• **WHAT YOU WILL DO**: Two lines in the listing below mark the span: one contains "Expand the tweet" and one contains "Task: Click the minimum brightness sun icon". Reproduce both of them and everything between, exactly.

• **LISTED ENTRIES**:
#####

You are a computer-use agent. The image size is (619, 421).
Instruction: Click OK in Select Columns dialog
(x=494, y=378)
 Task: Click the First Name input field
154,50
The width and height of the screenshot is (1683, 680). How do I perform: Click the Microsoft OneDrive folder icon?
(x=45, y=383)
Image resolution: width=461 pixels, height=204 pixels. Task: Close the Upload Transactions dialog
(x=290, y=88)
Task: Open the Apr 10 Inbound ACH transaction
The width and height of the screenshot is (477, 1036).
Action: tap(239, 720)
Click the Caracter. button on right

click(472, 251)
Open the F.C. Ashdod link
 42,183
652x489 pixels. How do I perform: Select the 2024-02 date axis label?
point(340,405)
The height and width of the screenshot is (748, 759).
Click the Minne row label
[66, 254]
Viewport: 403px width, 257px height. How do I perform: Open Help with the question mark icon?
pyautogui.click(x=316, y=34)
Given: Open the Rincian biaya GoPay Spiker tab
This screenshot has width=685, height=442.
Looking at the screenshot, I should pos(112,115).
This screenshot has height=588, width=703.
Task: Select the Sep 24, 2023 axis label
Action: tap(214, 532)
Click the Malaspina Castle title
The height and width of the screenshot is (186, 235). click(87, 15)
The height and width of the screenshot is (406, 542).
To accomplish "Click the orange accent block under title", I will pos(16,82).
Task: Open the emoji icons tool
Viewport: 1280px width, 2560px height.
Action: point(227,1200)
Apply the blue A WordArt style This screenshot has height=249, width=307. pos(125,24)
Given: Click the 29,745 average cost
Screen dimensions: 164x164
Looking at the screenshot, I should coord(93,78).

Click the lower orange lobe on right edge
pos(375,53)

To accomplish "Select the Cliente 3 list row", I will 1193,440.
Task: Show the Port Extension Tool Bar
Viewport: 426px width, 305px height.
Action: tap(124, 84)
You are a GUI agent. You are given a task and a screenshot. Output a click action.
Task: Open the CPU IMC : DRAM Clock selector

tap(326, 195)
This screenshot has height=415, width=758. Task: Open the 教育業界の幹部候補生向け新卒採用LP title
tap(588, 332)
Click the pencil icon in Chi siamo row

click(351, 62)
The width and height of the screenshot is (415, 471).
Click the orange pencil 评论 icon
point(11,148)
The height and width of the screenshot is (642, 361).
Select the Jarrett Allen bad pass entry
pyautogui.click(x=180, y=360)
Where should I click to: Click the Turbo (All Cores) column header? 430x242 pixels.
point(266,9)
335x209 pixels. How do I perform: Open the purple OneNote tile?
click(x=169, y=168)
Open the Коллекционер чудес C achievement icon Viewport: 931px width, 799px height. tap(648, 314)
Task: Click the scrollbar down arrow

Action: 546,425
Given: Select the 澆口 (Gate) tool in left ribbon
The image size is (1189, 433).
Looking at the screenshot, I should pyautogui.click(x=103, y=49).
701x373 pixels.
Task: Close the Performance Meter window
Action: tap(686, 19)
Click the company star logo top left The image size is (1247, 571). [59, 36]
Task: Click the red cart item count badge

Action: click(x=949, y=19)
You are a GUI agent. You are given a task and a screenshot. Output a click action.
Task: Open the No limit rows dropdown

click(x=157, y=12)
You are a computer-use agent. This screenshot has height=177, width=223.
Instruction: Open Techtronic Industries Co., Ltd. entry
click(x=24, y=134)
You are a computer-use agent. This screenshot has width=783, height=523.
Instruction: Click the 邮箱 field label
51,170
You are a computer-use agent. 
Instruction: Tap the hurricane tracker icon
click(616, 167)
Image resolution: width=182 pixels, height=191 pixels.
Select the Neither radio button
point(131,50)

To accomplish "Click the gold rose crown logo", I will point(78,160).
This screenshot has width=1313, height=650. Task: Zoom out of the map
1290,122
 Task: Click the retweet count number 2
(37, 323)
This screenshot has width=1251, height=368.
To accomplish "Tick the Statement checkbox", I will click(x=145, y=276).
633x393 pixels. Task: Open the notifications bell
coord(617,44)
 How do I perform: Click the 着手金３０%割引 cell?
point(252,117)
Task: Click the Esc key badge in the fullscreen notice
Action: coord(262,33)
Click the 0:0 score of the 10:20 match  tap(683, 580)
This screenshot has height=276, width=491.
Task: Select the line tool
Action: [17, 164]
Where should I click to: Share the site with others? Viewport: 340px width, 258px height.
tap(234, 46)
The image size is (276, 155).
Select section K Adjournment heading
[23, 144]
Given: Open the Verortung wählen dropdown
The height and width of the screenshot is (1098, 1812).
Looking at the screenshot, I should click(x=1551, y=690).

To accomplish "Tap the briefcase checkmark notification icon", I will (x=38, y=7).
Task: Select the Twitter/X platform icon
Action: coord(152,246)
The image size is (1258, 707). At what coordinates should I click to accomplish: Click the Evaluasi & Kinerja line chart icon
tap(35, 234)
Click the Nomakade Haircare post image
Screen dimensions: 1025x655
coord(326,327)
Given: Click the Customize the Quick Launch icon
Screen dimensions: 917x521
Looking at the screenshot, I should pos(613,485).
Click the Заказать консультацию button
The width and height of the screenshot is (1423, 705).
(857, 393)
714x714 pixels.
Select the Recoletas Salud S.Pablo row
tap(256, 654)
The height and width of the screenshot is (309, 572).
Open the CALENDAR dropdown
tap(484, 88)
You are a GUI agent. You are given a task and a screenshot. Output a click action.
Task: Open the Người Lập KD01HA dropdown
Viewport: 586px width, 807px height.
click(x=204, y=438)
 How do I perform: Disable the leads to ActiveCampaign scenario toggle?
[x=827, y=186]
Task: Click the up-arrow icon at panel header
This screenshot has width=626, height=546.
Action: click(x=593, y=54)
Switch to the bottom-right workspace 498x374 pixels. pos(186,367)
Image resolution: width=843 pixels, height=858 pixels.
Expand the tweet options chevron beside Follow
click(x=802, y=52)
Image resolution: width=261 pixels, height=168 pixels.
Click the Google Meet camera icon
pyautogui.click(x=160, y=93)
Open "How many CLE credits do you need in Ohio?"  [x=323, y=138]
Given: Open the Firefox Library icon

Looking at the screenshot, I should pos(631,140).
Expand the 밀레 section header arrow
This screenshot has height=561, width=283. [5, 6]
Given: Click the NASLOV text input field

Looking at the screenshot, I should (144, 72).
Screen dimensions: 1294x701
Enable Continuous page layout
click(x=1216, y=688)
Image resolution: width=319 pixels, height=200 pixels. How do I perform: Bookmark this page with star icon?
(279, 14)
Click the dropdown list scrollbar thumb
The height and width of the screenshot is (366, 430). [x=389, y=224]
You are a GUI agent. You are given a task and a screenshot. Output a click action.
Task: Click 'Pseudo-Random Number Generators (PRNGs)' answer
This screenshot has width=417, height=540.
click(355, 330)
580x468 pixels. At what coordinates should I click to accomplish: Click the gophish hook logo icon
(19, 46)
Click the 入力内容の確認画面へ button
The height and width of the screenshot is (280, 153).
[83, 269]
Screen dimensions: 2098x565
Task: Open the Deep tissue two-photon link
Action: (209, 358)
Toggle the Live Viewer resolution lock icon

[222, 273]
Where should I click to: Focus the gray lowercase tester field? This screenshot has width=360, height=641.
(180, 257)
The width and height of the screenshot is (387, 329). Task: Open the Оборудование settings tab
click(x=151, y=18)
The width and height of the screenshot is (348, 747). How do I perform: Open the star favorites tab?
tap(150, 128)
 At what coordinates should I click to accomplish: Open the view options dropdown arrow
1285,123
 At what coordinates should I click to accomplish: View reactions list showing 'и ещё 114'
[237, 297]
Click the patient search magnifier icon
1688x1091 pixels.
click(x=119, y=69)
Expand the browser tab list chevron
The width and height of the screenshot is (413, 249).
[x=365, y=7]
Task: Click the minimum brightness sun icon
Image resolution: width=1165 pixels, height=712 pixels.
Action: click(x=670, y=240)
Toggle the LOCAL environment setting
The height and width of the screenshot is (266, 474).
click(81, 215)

#####

• **EXERCISE ANSWER**:
Expand the tweet options chevron beside Follow
click(x=802, y=52)
Image resolution: width=261 pixels, height=168 pixels.
Click the Google Meet camera icon
pyautogui.click(x=160, y=93)
Open "How many CLE credits do you need in Ohio?"  [x=323, y=138]
Given: Open the Firefox Library icon

Looking at the screenshot, I should pos(631,140).
Expand the 밀레 section header arrow
This screenshot has height=561, width=283. [5, 6]
Given: Click the NASLOV text input field

Looking at the screenshot, I should (144, 72).
Screen dimensions: 1294x701
Enable Continuous page layout
click(x=1216, y=688)
Image resolution: width=319 pixels, height=200 pixels. How do I perform: Bookmark this page with star icon?
(279, 14)
Click the dropdown list scrollbar thumb
The height and width of the screenshot is (366, 430). [x=389, y=224]
You are a GUI agent. You are given a task and a screenshot. Output a click action.
Task: Click 'Pseudo-Random Number Generators (PRNGs)' answer
This screenshot has width=417, height=540.
click(355, 330)
580x468 pixels. At what coordinates should I click to accomplish: Click the gophish hook logo icon
(19, 46)
Click the 入力内容の確認画面へ button
The height and width of the screenshot is (280, 153).
[83, 269]
Screen dimensions: 2098x565
Task: Open the Deep tissue two-photon link
Action: (209, 358)
Toggle the Live Viewer resolution lock icon

[222, 273]
Where should I click to: Focus the gray lowercase tester field? This screenshot has width=360, height=641.
(180, 257)
The width and height of the screenshot is (387, 329). Task: Open the Оборудование settings tab
click(x=151, y=18)
The width and height of the screenshot is (348, 747). How do I perform: Open the star favorites tab?
tap(150, 128)
 At what coordinates should I click to accomplish: Open the view options dropdown arrow
1285,123
 At what coordinates should I click to accomplish: View reactions list showing 'и ещё 114'
[237, 297]
Click the patient search magnifier icon
1688x1091 pixels.
click(x=119, y=69)
Expand the browser tab list chevron
The width and height of the screenshot is (413, 249).
[x=365, y=7]
Task: Click the minimum brightness sun icon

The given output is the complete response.